◆ TASK TO COMPLETE ◆
Begin at the line with "The width and height of the screenshot is (326, 247)." and output every line through the end of the records, exactly as given. Omit pictures.

◆ DATA EXTRACT ◆
----

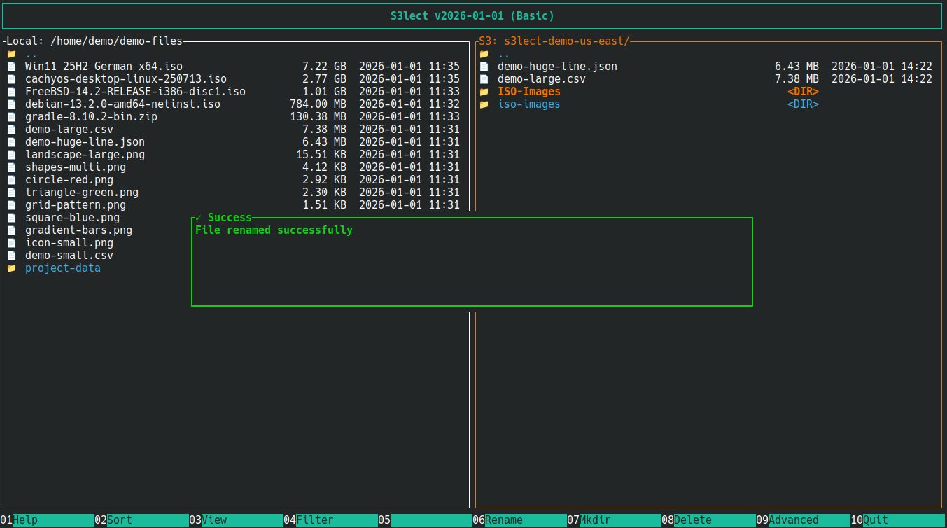Click the folder icon next to project-data
947x528 pixels.
click(10, 268)
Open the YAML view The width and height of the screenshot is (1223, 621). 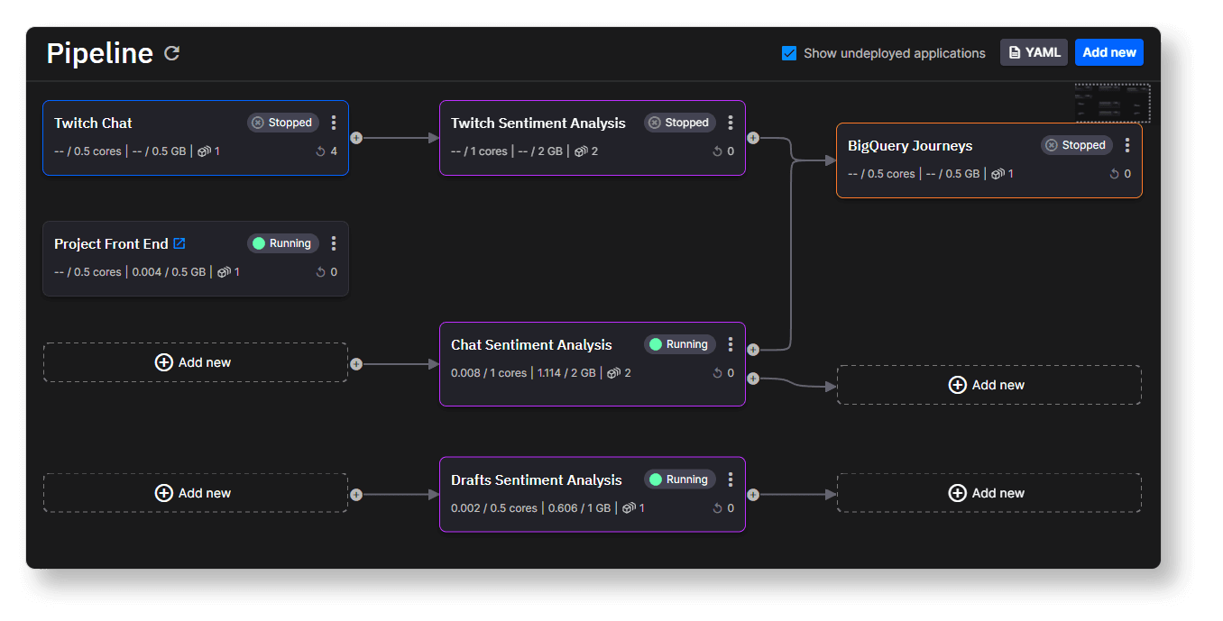pos(1034,52)
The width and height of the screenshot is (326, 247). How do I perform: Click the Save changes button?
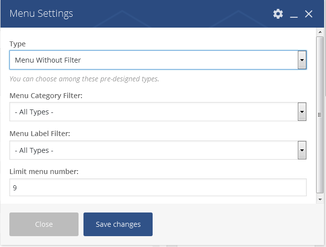(118, 224)
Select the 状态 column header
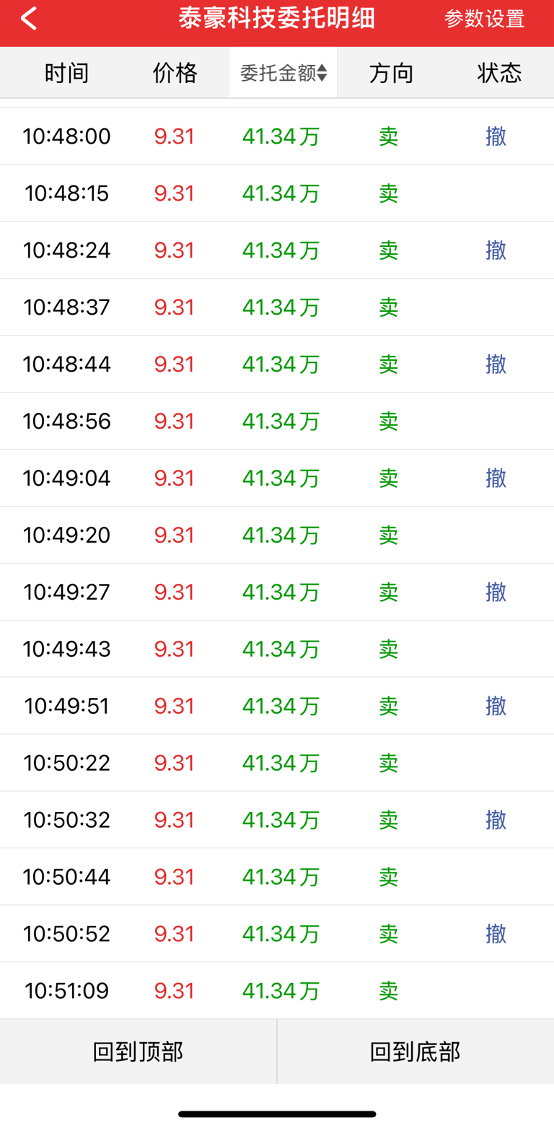Image resolution: width=554 pixels, height=1128 pixels. pos(499,73)
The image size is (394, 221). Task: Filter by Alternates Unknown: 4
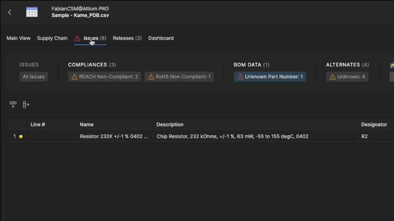(347, 77)
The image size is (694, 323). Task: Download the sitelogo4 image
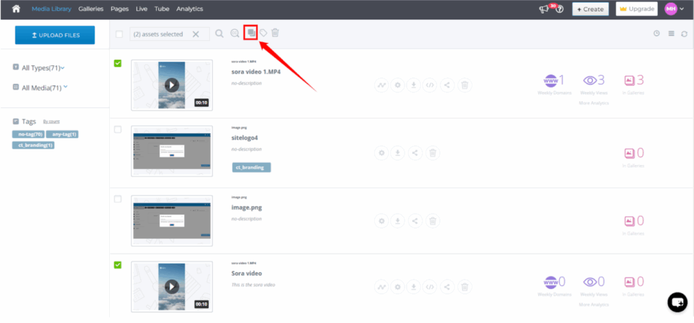[x=398, y=153]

----

◆ REPLY ◆
The width and height of the screenshot is (326, 247). How do I perform: Click the Save changes button?
(118, 224)
Select the 状态 column header
Image resolution: width=554 pixels, height=1128 pixels. pos(499,73)
The image size is (394, 221). Task: Filter by Alternates Unknown: 4
(347, 77)
The image size is (694, 323). Task: Download the sitelogo4 image
[x=398, y=153]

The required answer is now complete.